# [Set problem]
Retype the items starting at the line that contains "Task: Enable the Russian (RU) checkbox" and ending at the line that contains "Screen dimensions: 1100x537 point(736,119)", reproducing each line exactly as it stands.
START Data to process
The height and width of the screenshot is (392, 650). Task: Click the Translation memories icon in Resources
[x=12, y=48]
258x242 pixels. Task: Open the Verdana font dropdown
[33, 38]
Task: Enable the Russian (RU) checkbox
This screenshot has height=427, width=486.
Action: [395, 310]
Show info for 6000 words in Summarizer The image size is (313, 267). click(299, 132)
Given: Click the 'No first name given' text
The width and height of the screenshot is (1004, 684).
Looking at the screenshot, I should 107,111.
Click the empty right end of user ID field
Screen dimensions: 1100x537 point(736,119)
END Data to process
START Data to process
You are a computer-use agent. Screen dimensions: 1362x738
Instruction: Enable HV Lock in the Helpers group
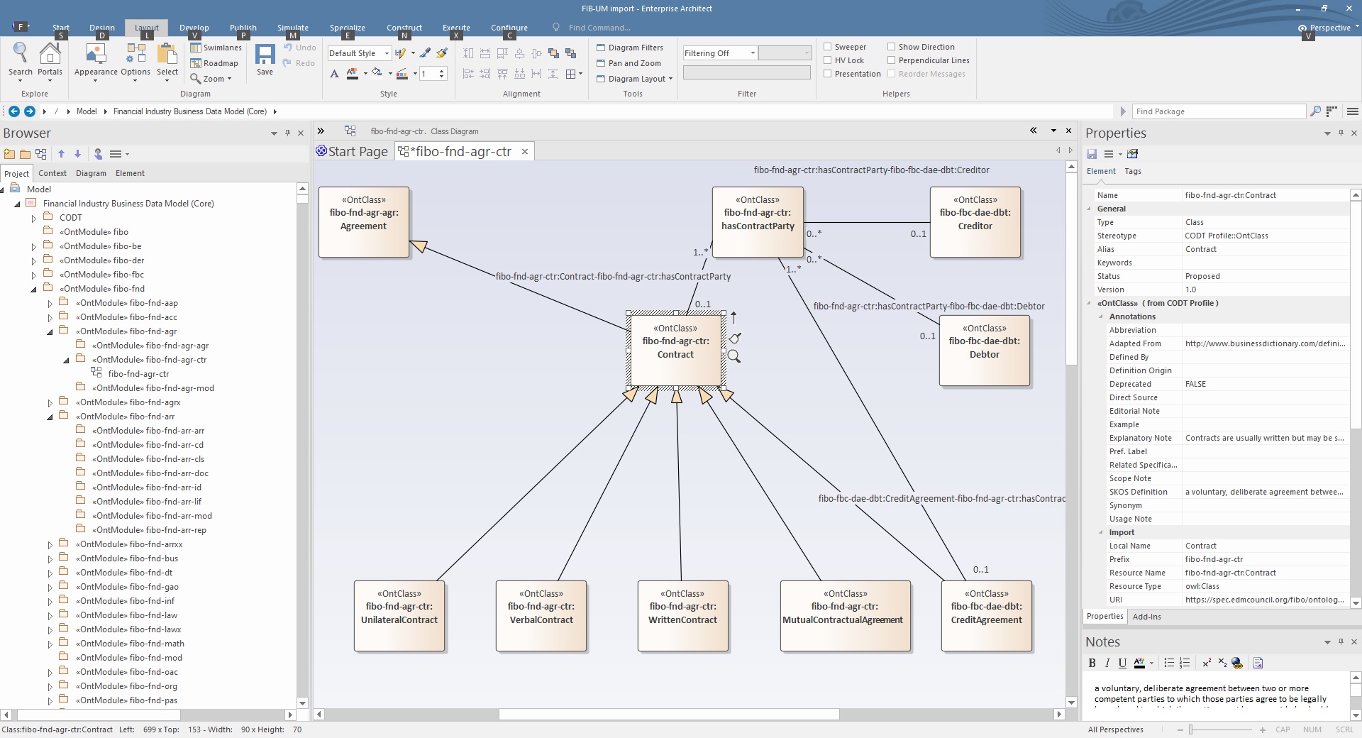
END Data to process
# [Exercise solution]
Task: Enable the Russian (RU) checkbox
This screenshot has height=427, width=486.
Action: [395, 310]
Show info for 6000 words in Summarizer The image size is (313, 267). click(299, 132)
Given: Click the 'No first name given' text
The width and height of the screenshot is (1004, 684).
Looking at the screenshot, I should 107,111.
Click the empty right end of user ID field
Screen dimensions: 1100x537 point(736,119)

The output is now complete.